WORK ORDER – Give the records again, word for word.

Data extracted from a collection
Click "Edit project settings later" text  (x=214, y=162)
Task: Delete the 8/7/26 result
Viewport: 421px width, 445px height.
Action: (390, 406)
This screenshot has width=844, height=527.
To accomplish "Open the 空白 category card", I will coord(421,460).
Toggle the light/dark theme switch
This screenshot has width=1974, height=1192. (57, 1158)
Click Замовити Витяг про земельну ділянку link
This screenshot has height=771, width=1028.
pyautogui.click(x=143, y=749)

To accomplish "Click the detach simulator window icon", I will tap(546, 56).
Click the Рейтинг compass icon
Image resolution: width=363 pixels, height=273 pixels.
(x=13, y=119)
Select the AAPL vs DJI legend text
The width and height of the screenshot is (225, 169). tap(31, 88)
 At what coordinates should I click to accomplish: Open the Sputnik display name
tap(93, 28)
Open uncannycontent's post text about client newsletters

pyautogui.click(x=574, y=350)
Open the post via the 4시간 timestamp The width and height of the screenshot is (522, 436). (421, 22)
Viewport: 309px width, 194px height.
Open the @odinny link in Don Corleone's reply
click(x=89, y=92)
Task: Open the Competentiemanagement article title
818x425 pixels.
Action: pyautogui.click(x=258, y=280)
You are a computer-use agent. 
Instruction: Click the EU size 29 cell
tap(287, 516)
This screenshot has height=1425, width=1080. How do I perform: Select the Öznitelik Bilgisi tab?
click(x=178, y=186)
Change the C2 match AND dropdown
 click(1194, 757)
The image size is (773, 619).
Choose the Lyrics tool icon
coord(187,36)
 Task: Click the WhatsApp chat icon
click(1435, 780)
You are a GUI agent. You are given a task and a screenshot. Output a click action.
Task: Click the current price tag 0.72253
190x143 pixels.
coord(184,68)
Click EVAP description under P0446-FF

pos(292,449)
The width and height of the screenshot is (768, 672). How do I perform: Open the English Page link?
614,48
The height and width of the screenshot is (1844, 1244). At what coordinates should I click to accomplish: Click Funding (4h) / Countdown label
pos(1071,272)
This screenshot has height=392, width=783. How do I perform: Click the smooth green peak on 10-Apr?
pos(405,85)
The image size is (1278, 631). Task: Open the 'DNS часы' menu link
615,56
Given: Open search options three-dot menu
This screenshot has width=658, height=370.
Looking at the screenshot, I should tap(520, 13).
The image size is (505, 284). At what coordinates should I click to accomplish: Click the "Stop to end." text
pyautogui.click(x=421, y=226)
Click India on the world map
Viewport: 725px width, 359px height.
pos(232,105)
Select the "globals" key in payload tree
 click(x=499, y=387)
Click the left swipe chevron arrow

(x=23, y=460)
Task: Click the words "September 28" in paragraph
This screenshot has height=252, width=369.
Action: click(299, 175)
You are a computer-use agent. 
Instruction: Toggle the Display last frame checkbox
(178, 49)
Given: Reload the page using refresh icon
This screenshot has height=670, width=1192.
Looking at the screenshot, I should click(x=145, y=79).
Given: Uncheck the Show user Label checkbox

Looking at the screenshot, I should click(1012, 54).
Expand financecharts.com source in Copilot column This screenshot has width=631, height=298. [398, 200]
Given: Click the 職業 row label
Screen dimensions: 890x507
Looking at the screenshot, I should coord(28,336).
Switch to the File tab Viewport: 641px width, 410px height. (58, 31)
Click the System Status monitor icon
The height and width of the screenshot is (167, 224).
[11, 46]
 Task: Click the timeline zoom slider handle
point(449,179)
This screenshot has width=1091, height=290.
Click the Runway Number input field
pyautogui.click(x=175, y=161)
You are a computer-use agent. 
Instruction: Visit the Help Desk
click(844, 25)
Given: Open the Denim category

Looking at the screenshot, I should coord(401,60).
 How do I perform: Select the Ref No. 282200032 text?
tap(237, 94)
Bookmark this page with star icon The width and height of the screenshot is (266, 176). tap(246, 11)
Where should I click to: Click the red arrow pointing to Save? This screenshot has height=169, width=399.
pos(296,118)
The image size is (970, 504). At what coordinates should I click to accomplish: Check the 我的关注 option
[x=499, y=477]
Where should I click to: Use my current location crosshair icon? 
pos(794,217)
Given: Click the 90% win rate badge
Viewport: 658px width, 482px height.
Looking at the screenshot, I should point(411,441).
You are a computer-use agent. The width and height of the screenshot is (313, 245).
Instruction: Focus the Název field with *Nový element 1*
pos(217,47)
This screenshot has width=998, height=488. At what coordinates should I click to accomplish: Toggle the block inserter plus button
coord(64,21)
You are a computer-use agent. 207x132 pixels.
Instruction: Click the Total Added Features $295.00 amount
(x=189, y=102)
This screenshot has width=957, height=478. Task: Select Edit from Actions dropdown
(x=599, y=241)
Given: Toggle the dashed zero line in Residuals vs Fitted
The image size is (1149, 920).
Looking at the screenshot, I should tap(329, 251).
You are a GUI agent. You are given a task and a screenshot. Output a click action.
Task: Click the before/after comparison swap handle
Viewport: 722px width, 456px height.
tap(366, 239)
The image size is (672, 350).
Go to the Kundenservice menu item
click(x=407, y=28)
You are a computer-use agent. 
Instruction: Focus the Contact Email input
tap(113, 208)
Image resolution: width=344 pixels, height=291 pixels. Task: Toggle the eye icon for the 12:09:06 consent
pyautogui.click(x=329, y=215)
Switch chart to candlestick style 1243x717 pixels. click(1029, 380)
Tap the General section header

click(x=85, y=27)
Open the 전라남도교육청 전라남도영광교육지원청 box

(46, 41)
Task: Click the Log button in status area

RESPONSE TO THE EXERCISE –
Click "Edit project settings later" text  (x=214, y=162)
Task: Delete the 8/7/26 result
Viewport: 421px width, 445px height.
Action: (390, 406)
This screenshot has width=844, height=527.
To accomplish "Open the 空白 category card", I will coord(421,460).
Toggle the light/dark theme switch
This screenshot has width=1974, height=1192. (57, 1158)
Click Замовити Витяг про земельну ділянку link
This screenshot has height=771, width=1028.
pyautogui.click(x=143, y=749)

To accomplish "Click the detach simulator window icon", I will tap(546, 56).
Click the Рейтинг compass icon
Image resolution: width=363 pixels, height=273 pixels.
(x=13, y=119)
Select the AAPL vs DJI legend text
The width and height of the screenshot is (225, 169). tap(31, 88)
 At what coordinates should I click to accomplish: Open the Sputnik display name
tap(93, 28)
Open uncannycontent's post text about client newsletters

pyautogui.click(x=574, y=350)
Open the post via the 4시간 timestamp The width and height of the screenshot is (522, 436). (421, 22)
Viewport: 309px width, 194px height.
Open the @odinny link in Don Corleone's reply
click(x=89, y=92)
Task: Open the Competentiemanagement article title
818x425 pixels.
Action: pyautogui.click(x=258, y=280)
You are a computer-use agent. 
Instruction: Click the EU size 29 cell
tap(287, 516)
This screenshot has height=1425, width=1080. How do I perform: Select the Öznitelik Bilgisi tab?
click(x=178, y=186)
Change the C2 match AND dropdown
 click(1194, 757)
The image size is (773, 619).
Choose the Lyrics tool icon
coord(187,36)
 Task: Click the WhatsApp chat icon
click(1435, 780)
You are a GUI agent. You are given a task and a screenshot. Output a click action.
Task: Click the current price tag 0.72253
190x143 pixels.
coord(184,68)
Click EVAP description under P0446-FF

pos(292,449)
The width and height of the screenshot is (768, 672). How do I perform: Open the English Page link?
614,48
The height and width of the screenshot is (1844, 1244). At what coordinates should I click to accomplish: Click Funding (4h) / Countdown label
pos(1071,272)
This screenshot has height=392, width=783. How do I perform: Click the smooth green peak on 10-Apr?
pos(405,85)
The image size is (1278, 631). Task: Open the 'DNS часы' menu link
615,56
Given: Open search options three-dot menu
This screenshot has width=658, height=370.
Looking at the screenshot, I should tap(520, 13).
The image size is (505, 284). At what coordinates should I click to accomplish: Click the "Stop to end." text
pyautogui.click(x=421, y=226)
Click India on the world map
Viewport: 725px width, 359px height.
pos(232,105)
Select the "globals" key in payload tree
 click(x=499, y=387)
Click the left swipe chevron arrow

(x=23, y=460)
Task: Click the words "September 28" in paragraph
This screenshot has height=252, width=369.
Action: click(299, 175)
You are a computer-use agent. 
Instruction: Toggle the Display last frame checkbox
(178, 49)
Given: Reload the page using refresh icon
This screenshot has height=670, width=1192.
Looking at the screenshot, I should click(x=145, y=79).
Given: Uncheck the Show user Label checkbox

Looking at the screenshot, I should click(1012, 54).
Expand financecharts.com source in Copilot column This screenshot has width=631, height=298. [398, 200]
Given: Click the 職業 row label
Screen dimensions: 890x507
Looking at the screenshot, I should coord(28,336).
Switch to the File tab Viewport: 641px width, 410px height. (58, 31)
Click the System Status monitor icon
The height and width of the screenshot is (167, 224).
[11, 46]
 Task: Click the timeline zoom slider handle
point(449,179)
This screenshot has width=1091, height=290.
Click the Runway Number input field
pyautogui.click(x=175, y=161)
You are a computer-use agent. 
Instruction: Visit the Help Desk
click(844, 25)
Given: Open the Denim category

Looking at the screenshot, I should coord(401,60).
 How do I perform: Select the Ref No. 282200032 text?
tap(237, 94)
Bookmark this page with star icon The width and height of the screenshot is (266, 176). tap(246, 11)
Where should I click to: Click the red arrow pointing to Save? This screenshot has height=169, width=399.
pos(296,118)
The image size is (970, 504). At what coordinates should I click to accomplish: Check the 我的关注 option
[x=499, y=477]
Where should I click to: Use my current location crosshair icon? 
pos(794,217)
Given: Click the 90% win rate badge
Viewport: 658px width, 482px height.
Looking at the screenshot, I should point(411,441).
You are a computer-use agent. The width and height of the screenshot is (313, 245).
Instruction: Focus the Název field with *Nový element 1*
pos(217,47)
This screenshot has width=998, height=488. At what coordinates should I click to accomplish: Toggle the block inserter plus button
coord(64,21)
You are a computer-use agent. 207x132 pixels.
Instruction: Click the Total Added Features $295.00 amount
(x=189, y=102)
This screenshot has width=957, height=478. Task: Select Edit from Actions dropdown
(x=599, y=241)
Given: Toggle the dashed zero line in Residuals vs Fitted
The image size is (1149, 920).
Looking at the screenshot, I should tap(329, 251).
You are a GUI agent. You are given a task and a screenshot. Output a click action.
Task: Click the before/after comparison swap handle
Viewport: 722px width, 456px height.
tap(366, 239)
The image size is (672, 350).
Go to the Kundenservice menu item
click(x=407, y=28)
You are a computer-use agent. 
Instruction: Focus the Contact Email input
tap(113, 208)
Image resolution: width=344 pixels, height=291 pixels. Task: Toggle the eye icon for the 12:09:06 consent
pyautogui.click(x=329, y=215)
Switch chart to candlestick style 1243x717 pixels. click(1029, 380)
Tap the General section header

click(x=85, y=27)
Open the 전라남도교육청 전라남도영광교육지원청 box

(46, 41)
Task: Click the Log button in status area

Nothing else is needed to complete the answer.